• Stoneware with iron glaze
  • 6.1 x 4.8 cm
  • Sawankhalok ware
  • 15th-16th century, Ayutthaya period
  • Origin: Sawankhalok kilns, Si Satchanalai, Sukhothai province, North-central Thailand
  • Gift of Osborne and Gratia Hauge, and Victor and Takako Hauge
  • S2005.251


Small amber-glazed bottle with ochre patch.

Curatorial Remarks

1. (Louise Cort, 29 May 2008) Don Hein, in Washington to present the Pope Memorial Lecture, felt that this bottle was not a modern fake (as I had long suspected). The brown glaze is typical of that found on LASW (Late Stoneware) phase products of the Sawankhalok kilns, dating to the late 15th–16th century. The base is neatly formed, suggestive of something made as a miniature.

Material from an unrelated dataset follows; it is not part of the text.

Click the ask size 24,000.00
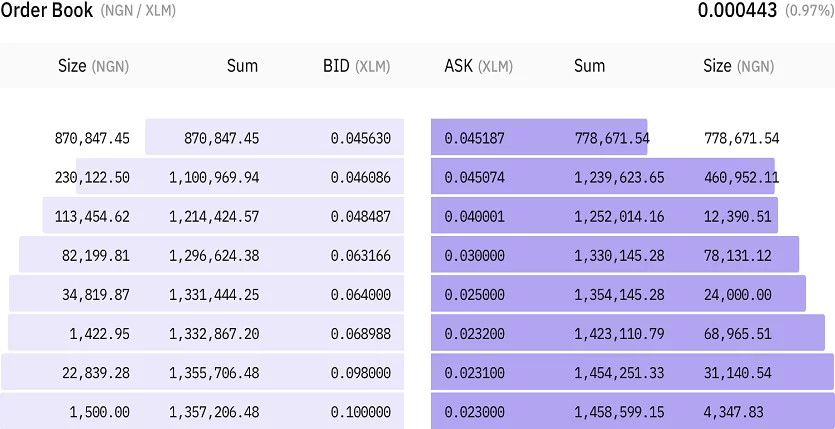The height and width of the screenshot is (429, 835). click(737, 294)
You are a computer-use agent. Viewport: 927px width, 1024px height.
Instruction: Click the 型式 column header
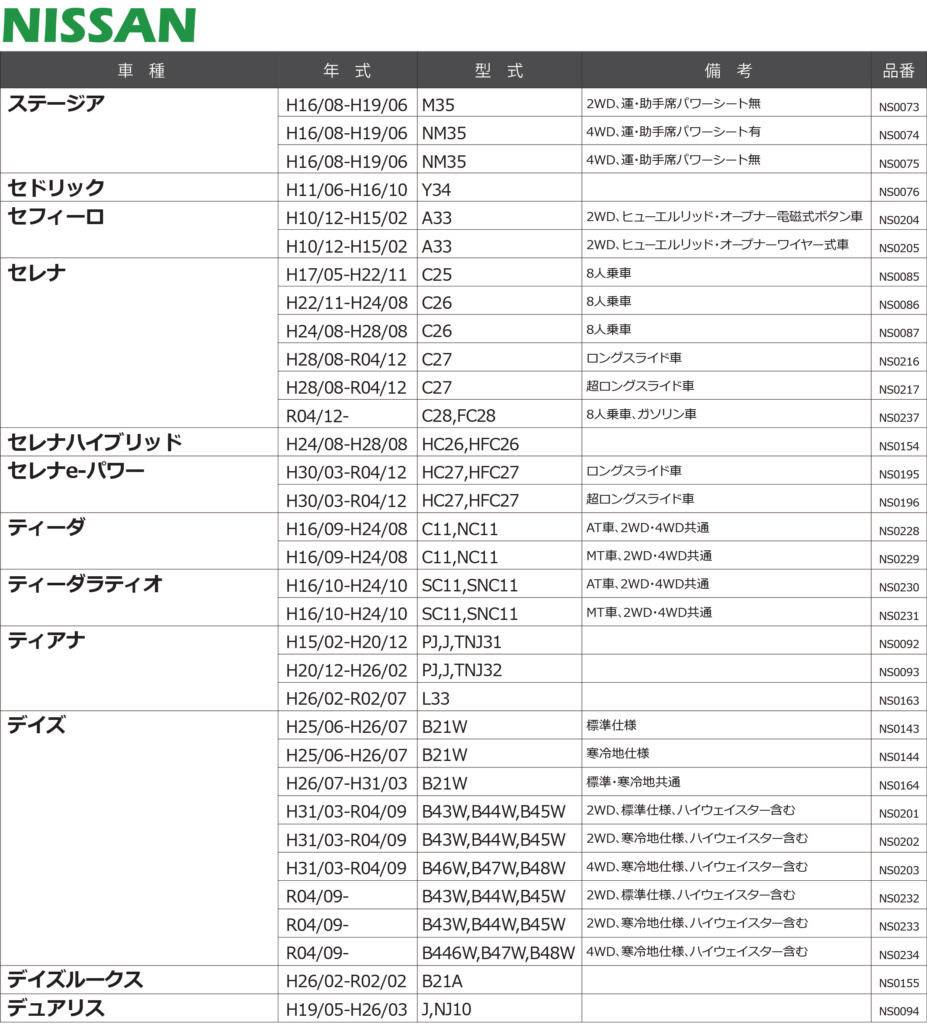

The whitish clay indicates that primary clay was mixed with the original local clay—as was typical of LASW production.

The original clay was uncovered by potters when digging kilns into clay lenses (for support). Several clay pits are found around most kilns. The clay was sedimentary and usually iron-rich, producing a dark brown color as seen on dishes of the MON phase of production. During the MASW (MON-Associated Stoneware) phase (or "event," since it was short-lived), potters from elsewhere introduced the use of white primary clay. (Hein feels these may have been "Cham" potters.) The high-sodium feldspar-based clay fused at a lower temperature than the MON clay. One intact piece of MASW ware was found at a Tak burial due west of Si Satchanalai.

Changed Date from 14th–mid 16th century to 15th–16th century.